Mesmo assim, por mais que as religiões se
imponham, elas não conseguem conduzir a fé em tudo e em todos de cada um de
seus seguidores, até porque, sendo seres sociais, as pessoas estão sujeitas a
todo tipo de informação e influência. É assim que, mesmo no meio católico por
exemplo, há muitos que acreditam nos Espíritos, principalmente aqueles que já
alcançaram uma certa independência emocional e já começam a raciocinar pela
própria cabeça
Assim, quando a Doutrina Espírita surgiu, há
165 anos, para muitos ela não vinha mostrar algo muito desconhecido do público,
mas algo em que a humanidade, de um modo geral, já vinha concebendo.

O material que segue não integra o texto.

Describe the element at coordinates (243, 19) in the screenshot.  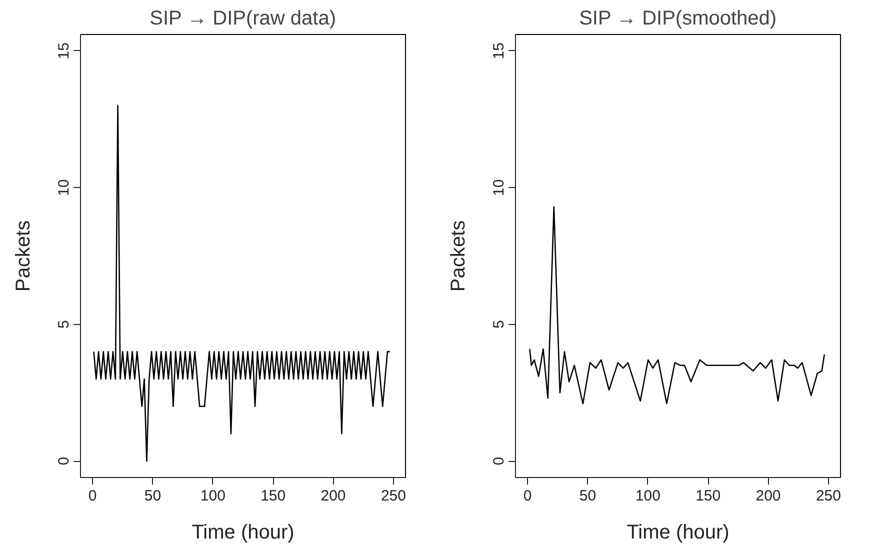
I see `chart-title: SIP → DIP(raw data)` at that location.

Allan Kardec diz que o conhecimento não surge
do nada e nem de um momento para outro; ele vem se configurando ao longo do
tempo através das cabeças pensantes. Pensadores e estudiosos do passado,
conforme podemos ler na História da Filosofia, já viam preparando terreno para
surgimento do Espiritismo, até porque as ideias espíritas já eram embrionárias
e cultivadas silenciosamente por uma grande parte do povo.

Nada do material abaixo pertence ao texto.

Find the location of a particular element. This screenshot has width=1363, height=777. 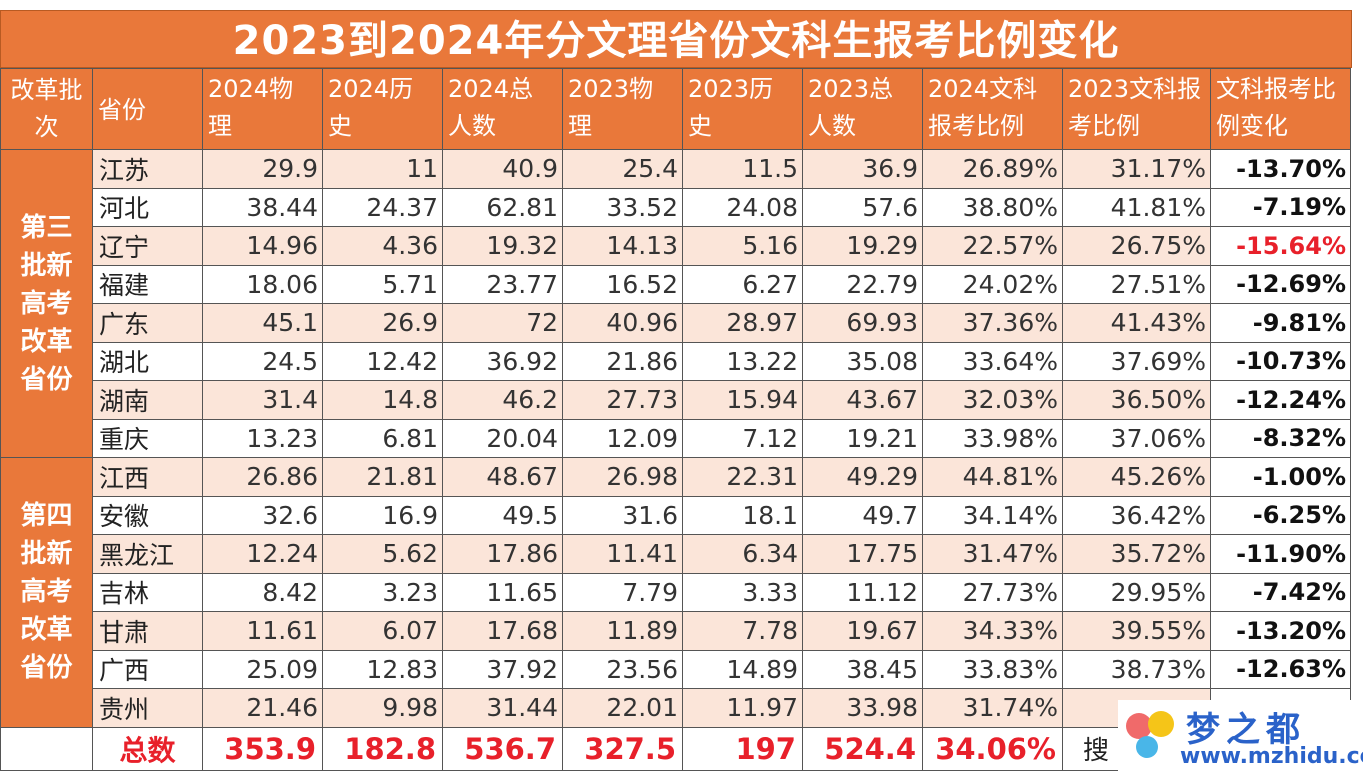

value-cell: 46.2 is located at coordinates (502, 400).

Isso quer dizer que, no fundo, cara ouvinte, a
vida espiritual sempre foi uma aspiração humana, pois cada um já trazia essa
intuição nas profundezas do próprio espírito. Jesus, por exemplo, falara diretamente da vida espiritual aos
seus ouvintes, quando contou a parábola do rico e do mendigo Lázaro conforme o
evangelho, mostrando que há destino espiritual para cada um de nós e que esse
destino depende de como foi nossa
conduta aqui na Terra.
Por outro lado,
independente do conhecimento humano, a espiritualidade superior ou os bons Espíritos
- aqueles que estão a serviço do bem - sempre se mantiveram ao nosso
lado, procurando atender as necessidades humanas, sem interferir no livre
arbítrio de cada um. Assim, quem hoje ainda não acredita na espiritualidade,
conforme o Espiritismo ensina, também é atendido, pois o Pai ama a todos e não
abandona nenhum de seus filhos: como disse Jesus, referindo-se ao amor de Deus,
Ele manda o sol para os bons e para os maus, e a chuva para os justos e para os
injustos.
Com o
Espiritismo, porém, abriu-se uma era nova em que o ser humano, mais amadurecido
( porque cada conhecimento vem a seu tempo), já poderia entender o mundo
espiritual e a reencarnação de uma forma racional e segura, sempre seguindo o rumo do bom senso. Antes do
Espiritismo, já havia quem tivesse tais concepções, mas de uma forma isolada, rudimentar
e insegura; depois do Espiritismo, essa crença
atingiu definitivamente o “status” de filosofia e ciência, abrindo novas
perspectivas para o desenvolvimento da verdadeira religiosidade.